Peaches On Pizza-- Who'da Thunk? |
We started off with a couple of Puffer's Wellfleet Oysters with classic mignonette, plump and briny, and a terrific item called Wood Roasted Double Yolk Farm Egg with cave aged gruyere, roasted tomatoes, chives and a sourdough crostini. It came in a ramekin, and it was sort of like a cheesy omelet spread. The gruyere had melted over the top of the vessel in the oven like you sometimes get with the best French onion soup. We spread it on the crostini and sank our teeth into its gooey goodness. I felt like taking two Crestor tablets and just eating the rest with a spoon.
Beet Me Up, Scottie |
Loved the Beet and Quinoa Salad with grapefruit, mint, pistachio, heart of palm and zesty orange dressing. (Quinoa is top trending at the moment, surmounted only by kale. Thankfully, the everything bacon and pork belly fad is quickly fading.)
Then a perfectly Chargrilled Octopus atop a salad of gigande beans, roasted peppers, tomato harissa, green olives, and torn herbs slithered out of the kitchen and suctioned onto our faces, like that scene in Alien. Yum.

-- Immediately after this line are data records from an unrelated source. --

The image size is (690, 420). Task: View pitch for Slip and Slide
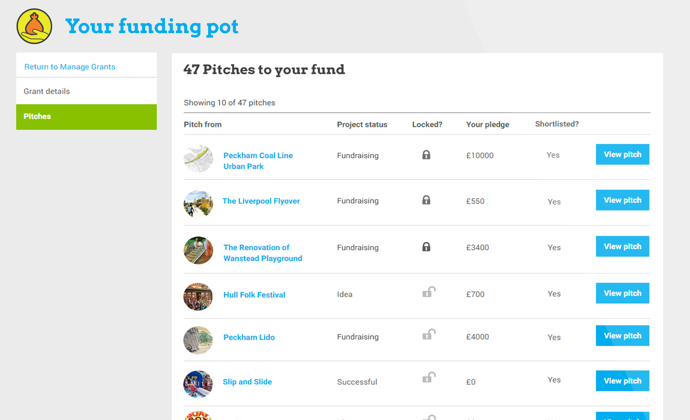coord(622,380)
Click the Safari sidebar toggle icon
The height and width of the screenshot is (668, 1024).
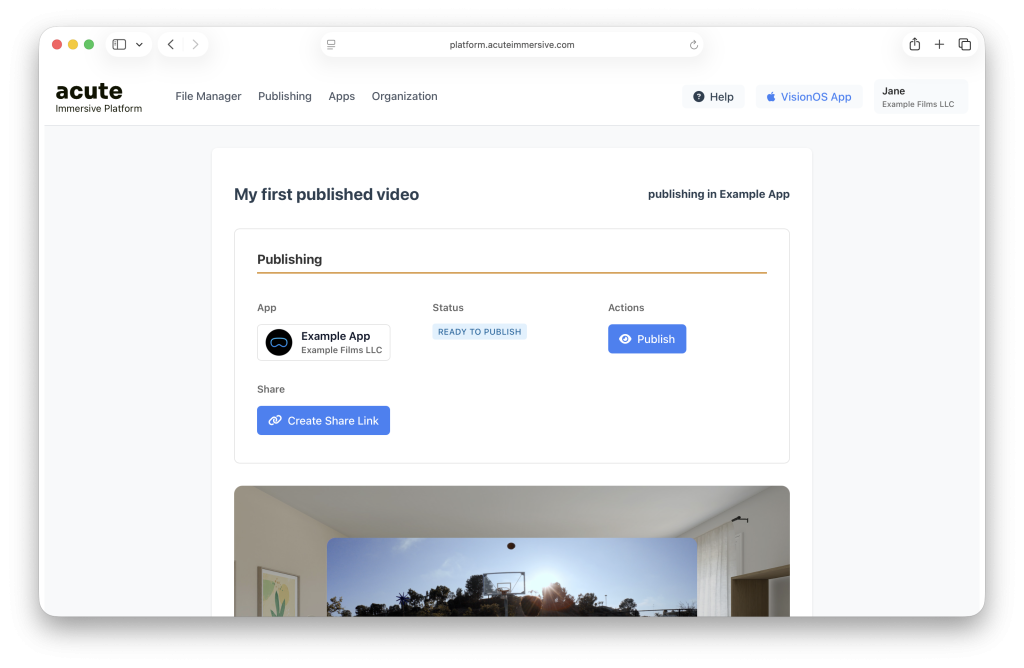tap(119, 45)
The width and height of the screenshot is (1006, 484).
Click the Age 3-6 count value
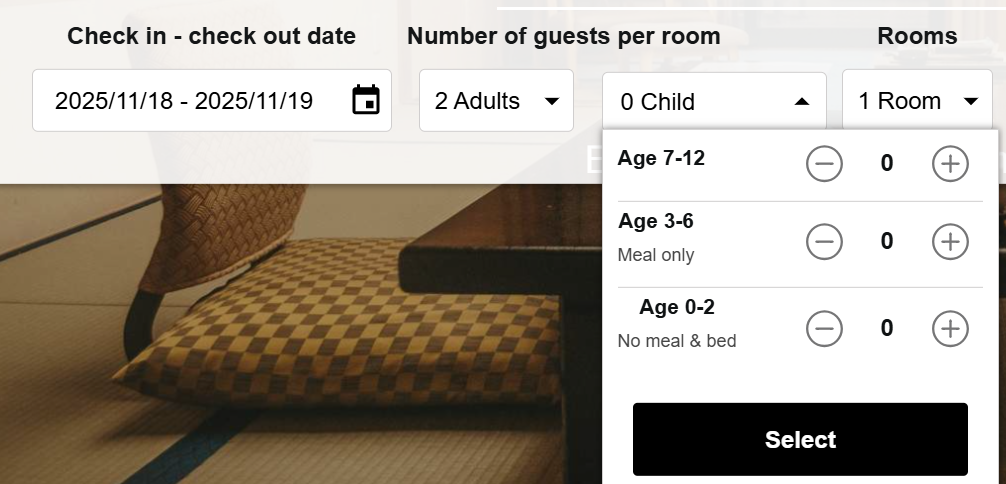pos(887,241)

Steamed Mussels were also perfect, if perhaps the least imaginative item we ordered. We finished up with a Salumi Pizza--what a great idea! House-cured meats on Fontina with roasted peaches, red onions and arugula on a wood-fired blackened and blistered cracker thin pizza crust. O sole mio! I was too full to eat more than two wedges so I scraped the toppings off the crust and crammed them into my mouth with my fingers. (Not really, but I wanted to.)
My grammarly sister saw my check-in on Facebook and scoffed that I was eating "real" food. In this case "Genuine" food means authentic, free from pretense, affectation, or hypocrisy; sincere. Those awful Kardashians are real but certainly not genuine. If you find yourself in Miami, hie thee to Michael's, it's the real deal.